FOX News: [CA] Venezuelan illegal alien, alleged Tren de Aragua leader in California, arrested on immigration charges
FOX News [4/29/2025 6:12 AM, Elizabeth Pritchett, Bill Melugin, 46189K] reports a Venezuelan illegal alien, and alleged leader of the violent Tren de Aragua gang, was arrested in Los Angeles County last week, the Trump administration told Fox News on Monday. Yonaiker Gallegos, who had been using the name Yoniaker(sic) Rafel Martinez-Ramos, was already in local custody on misdemeanor charges for blank checks and possession of a deceptive government ID. He was located by Homeland Security Investigations (HSI) on April 22, according to a senior Trump administration official. Agents were able to determine that Martinez-Ramos was likely a fake identity after obtaining information about the items in his possession when he was arrested by local authorities. He was positively identified as Gallegos on April 23 after HSI’s National Gang Unit obtained pictures of Martinez-Ramos’ tattoos and booking photos.

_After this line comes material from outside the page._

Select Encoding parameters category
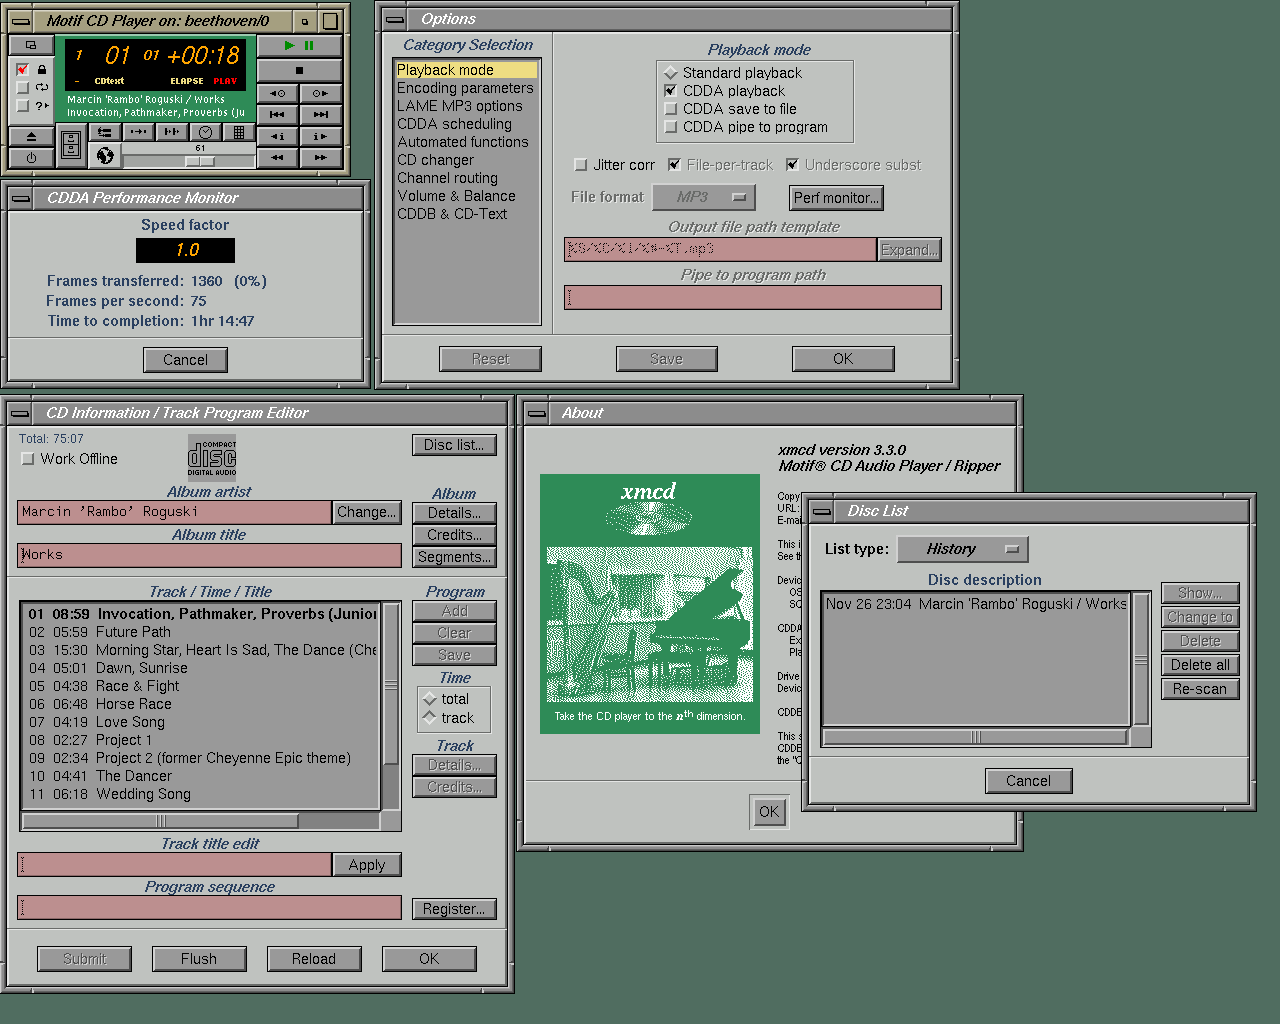The height and width of the screenshot is (1024, 1280). [x=465, y=88]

Analysts were also able to locate his social media posts and pictures, which ultimately confirmed his real identity as Yonaiker Gallegos through facial recognition technology, the official said. A video shared with Fox News from Gallegos’ social media allegedly showed him flaunting grenades and a rifle. He was arrested on April 25 for Title 8 (immigration) violations, according to the senior official, who also said he was "identified as a leader of TDA based in California.” U.S. Immigration and Customs Enforcement (ICE) also confirmed Gallegos’ arrest. HSI Los Angeles coordinated with state and local authorities to take Gallegos into federal custody on immigration-related charges.
NBC News: [CA] Mixed status LA couple self-deports, fearing husband’s detention
NBC News [4/29/2025 4:51 PM, Mekahlo Medina, 44742K] reports Alfredo Linares and his American wife left Culver City, California, eight weeks ago fearing arrest, detention and deportation. When Linares was a teenager, he immigrated to the U.S. without legal permission. Two years ago, he and his wife, Raegan Kline, went into business together operating a street vending pop-up and catering business. They got married, hoping to correct his immigration status, but that would have required him to return to Mexico for at least a decade. But his hopes were dashed with the election of President Donald Trump, and the couple decided they wanted to avoid the chaos of possible deportation and instead leave L.A. on their own terms.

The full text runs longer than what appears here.